Investors who have held shares in electric vehicle maker Tesla (TSLA) over the past thirty days have begun to question that decision. TSLA stock has fallen more than 6% over the past month, which puts the stock in negative territory in the trailing twelve months, down 11.6% while the S&P 500 index has risen 13.8% over the past year.

Since the company reported its second quarter earnings, the stock has reversed almost 20%. Last week’s slights recovery kept the shares from falling 25%. But here’s the thing: On a year-to-date basis, TSLA stock has rewarded investors handsomely, surging 98.9%, while the S&P 500 index has risen just 17.6% year to date. The one-month dip was sparked by increased competition and fears of margins pressures the the price cuts might have. But there are still tons of reasons to expect Tesla stock to march higher.

First, the market has quickly forgotten the strong Q2 results the company provided, which showed impressive growth relative to last year’s figures. With the company producing 480,000 vehicles and nearly 466,000 delivered, Tesla produced 83% more vehicles and delivered 86% more than it did last year. To be sure, Tesla has been trimming prices since the start of the year, which impacted its quarterly margins. But the strategy of price cuts is aimed at boosting demand to support production levels. Notably, the price cuts didn’t hurt the bottom line as badly as some on Wall Street had feared.

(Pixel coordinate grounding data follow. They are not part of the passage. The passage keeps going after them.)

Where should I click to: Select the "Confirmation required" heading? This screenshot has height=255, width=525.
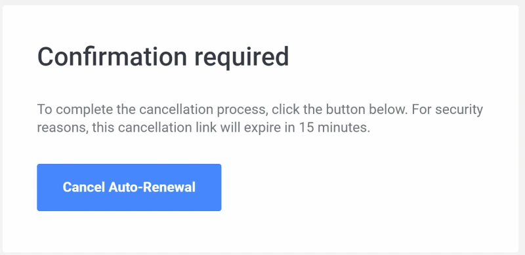click(163, 57)
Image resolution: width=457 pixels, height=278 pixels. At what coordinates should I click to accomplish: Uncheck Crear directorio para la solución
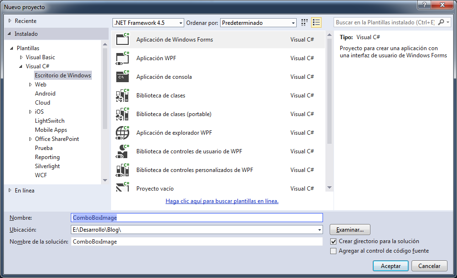click(333, 242)
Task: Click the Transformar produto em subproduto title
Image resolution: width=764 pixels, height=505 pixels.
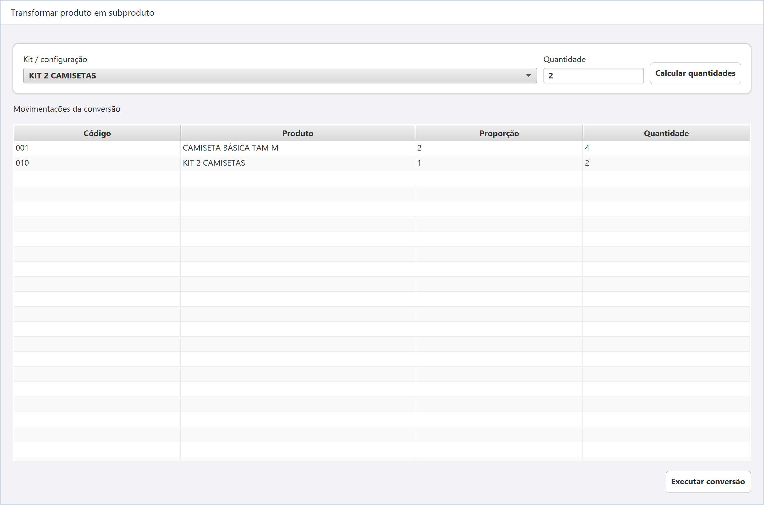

What’s more, Tesla is poised to unveil the highly-anticipated launch of the Model 3 Highland, which is likely to drive higher deliveries in the second half of the year as it is rumored to be priced below the current Model 3. The company is also betting on its Full Self-Driving (FSD) software, which is posed to reenergize the company’s profit margins once it is fully operational. FSD will be the birth of the autonomous vehicle evolution. The platform is designed to automate Tesla vehicles so they can operate without a driver behind the wheel. Tesla’s FSD is at Level 3 automation (conditional driving automation), which means a driver should be engaged at all times. However, once FSD can navigate autonomously, it will not only boost Tesla’s profit margins, it will be a profit center of recurring revenues for Tesla through the company’s ambition for Robotaxis.

In that vein, the market is dismissing the potential for Tesla to license the FSD software to other EV makers. In other words, Tesla’s current competitors may become the company’s partners. Elsewhere, Tesla’s superchargers have essentially become the North American standard. Tesla has announced charging deals with both General Motors (GM) and Ford (F). Tesla’s charging port, which is on the North American Charging Standard (NACS) connector, will work for GM electric vehicles starting in 2025.

Tesla will report third quarter earnings in late October. In the three months that ends in September, Wall Street expects the company to earn 80 cents per share on revenue of $24.67 billion. This compares to the year-ago quarter when earnings came to $1.05 per share on revenue of $21.96 billion. For the full year, earnings are expected to decline 15.5% year over year $3.44 per share, while full-year revenue of $99.78 billion would rise 22.5% year over year.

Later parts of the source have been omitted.